Bethel Independent Chapel is a Grade II listed building in the Powys local planning authority area, Wales. First listed on 29 March 2000. Chapel. 1 related planning application.
Bethel Independent Chapel
- WRENN ID
- noble-quoin-holly
- Grade
- II
- Local Planning Authority
- Powys
- Country
- Wales
- Date first listed
- 29 March 2000
- Type
- Chapel
- Source
- Cadw listing
Description
Bethel Independent Chapel is a building dating from the 18th century, exhibiting a free classical style. The front gable is finished in painted imitation stone, while the side walls are constructed of small, squared brown stone blocks, visible where the painted finish has worn. The roof is slate, topped with a large, Baroque-style timber cupola. This cupola is square with chamfered corners, featuring louvred arched openings, pilasters on the corners, and a deep cornice which projects forward diagonally. A stepped, leaded, bellcast spirelet rises from the cupola, with a square plan and a ball-and-cross finial.
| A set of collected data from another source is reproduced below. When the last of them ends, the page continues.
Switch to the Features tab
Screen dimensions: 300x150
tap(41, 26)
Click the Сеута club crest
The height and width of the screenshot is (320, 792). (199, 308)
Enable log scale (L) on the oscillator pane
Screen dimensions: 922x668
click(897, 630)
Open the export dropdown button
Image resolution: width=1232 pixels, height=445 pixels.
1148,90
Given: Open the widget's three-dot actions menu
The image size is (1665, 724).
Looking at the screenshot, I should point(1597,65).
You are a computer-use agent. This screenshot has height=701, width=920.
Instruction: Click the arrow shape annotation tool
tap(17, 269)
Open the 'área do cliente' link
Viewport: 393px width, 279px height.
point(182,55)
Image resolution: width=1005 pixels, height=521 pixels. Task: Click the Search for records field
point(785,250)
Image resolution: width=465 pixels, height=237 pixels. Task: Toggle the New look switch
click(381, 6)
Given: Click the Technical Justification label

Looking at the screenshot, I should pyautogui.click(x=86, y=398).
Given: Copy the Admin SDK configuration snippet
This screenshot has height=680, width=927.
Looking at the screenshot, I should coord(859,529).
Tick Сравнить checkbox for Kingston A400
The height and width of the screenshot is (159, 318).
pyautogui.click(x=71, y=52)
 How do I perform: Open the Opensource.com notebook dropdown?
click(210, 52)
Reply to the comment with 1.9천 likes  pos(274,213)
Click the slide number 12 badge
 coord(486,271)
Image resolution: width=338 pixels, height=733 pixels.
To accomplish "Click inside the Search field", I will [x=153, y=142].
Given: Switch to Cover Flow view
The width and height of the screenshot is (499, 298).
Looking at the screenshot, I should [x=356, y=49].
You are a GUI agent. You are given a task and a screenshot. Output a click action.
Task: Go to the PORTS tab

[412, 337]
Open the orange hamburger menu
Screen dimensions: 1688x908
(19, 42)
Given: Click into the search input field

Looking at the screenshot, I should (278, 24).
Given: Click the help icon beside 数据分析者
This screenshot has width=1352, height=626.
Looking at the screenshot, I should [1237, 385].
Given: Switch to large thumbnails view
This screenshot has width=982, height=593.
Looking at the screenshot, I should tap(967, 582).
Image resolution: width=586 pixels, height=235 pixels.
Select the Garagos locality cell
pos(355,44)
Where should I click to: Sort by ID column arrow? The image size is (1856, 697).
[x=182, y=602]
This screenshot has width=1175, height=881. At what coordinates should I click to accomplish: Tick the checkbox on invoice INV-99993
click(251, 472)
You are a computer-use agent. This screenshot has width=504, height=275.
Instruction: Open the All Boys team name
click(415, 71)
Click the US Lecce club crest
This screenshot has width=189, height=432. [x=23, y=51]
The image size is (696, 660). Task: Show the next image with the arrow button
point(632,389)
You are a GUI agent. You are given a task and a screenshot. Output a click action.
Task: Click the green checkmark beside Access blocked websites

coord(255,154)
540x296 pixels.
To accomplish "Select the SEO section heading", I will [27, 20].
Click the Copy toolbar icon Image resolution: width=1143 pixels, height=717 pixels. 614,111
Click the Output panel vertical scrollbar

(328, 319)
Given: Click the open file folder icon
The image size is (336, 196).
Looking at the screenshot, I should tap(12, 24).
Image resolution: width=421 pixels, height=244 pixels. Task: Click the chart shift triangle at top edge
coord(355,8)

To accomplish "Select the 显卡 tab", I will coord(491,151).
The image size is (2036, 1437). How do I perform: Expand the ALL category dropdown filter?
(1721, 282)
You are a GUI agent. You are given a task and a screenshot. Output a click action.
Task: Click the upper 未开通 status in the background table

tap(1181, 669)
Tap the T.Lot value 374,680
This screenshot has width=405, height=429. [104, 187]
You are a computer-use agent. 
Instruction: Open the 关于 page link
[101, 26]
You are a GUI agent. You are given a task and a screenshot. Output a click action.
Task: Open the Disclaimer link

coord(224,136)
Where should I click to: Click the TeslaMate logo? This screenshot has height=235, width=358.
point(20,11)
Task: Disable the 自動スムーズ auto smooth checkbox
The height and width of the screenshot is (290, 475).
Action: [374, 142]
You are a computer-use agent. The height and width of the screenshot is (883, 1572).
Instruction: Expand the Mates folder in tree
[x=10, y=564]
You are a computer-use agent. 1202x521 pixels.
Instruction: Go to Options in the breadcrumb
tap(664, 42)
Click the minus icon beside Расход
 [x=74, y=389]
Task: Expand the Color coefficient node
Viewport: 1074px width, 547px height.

The main facade is dominated by a central open-pedimented feature, decorated with flat Greek mutules to the pediment, and broad painted stone or stucco pilasters at the sides. Within this central feature is a doorcase flanked by a tripartite window. The window has small-paned side-lights and stained glass in the centre, with a broad, elliptical blind lunette above, breaking into a pediment. This lunette is decorated with stucco radiating bars and an arch, and contains a plaque in the gable above. The doorcase has a moulded surround, recessed panels inscribed “Bethel”, and a cornice above. It provides access to double doors with a leaded overlight. Narrow stone sections are located on either side of the central feature, each with a stucco block beneath a short return of the gable coping and pairs of stucco bands above and below a small rectangular ground floor window. The two-storey, four-window sides are rendered and feature a plinth, arched surrounds to the ground floor small-paned cross-windows, and three stucco roundels between the windows. Upper casement pairs are set within raised surrounds. A lower, gabled range to the rear has a door and two windows. A single-storey range dating from the 19th century, constructed of rubble stone, adjoins the rear, featuring three cambered-headed windows with stone voussoirs.
The interior, dating from 1925, is characterised by a three-sided gallery supported by six marbled iron columns with canted ends and a pitch-pine panelled front, with alternating long and square panels. A cornice runs below the gallery, and a moulded rail sits above it. The pews are made of pitch-pine, with three blocks featuring vertically boarded backs and shaped bench ends. The “set fawr” (pulpit area) has canted angles and a panelled back. The 1925 pulpit has steps on each side of the platform, with square newels and a large canted front exhibiting contrasting colours and grains in the woodwork, alongside a large roundel flanked by neo-classical reeded details springing from small roundels. A moulded cornice and top rail complete the pulpit. Behind the pulpit is a tall, plain, cambered-headed recess with high pitch-pine panelling. A lobby provides access and contains a three-light leaded window and two doors. The plaster ceiling is divided into four bays with painted timber arch-braced collar trusses resting on corbels, with the space above the collars ceiled and fitted with plain plaster roundel vents.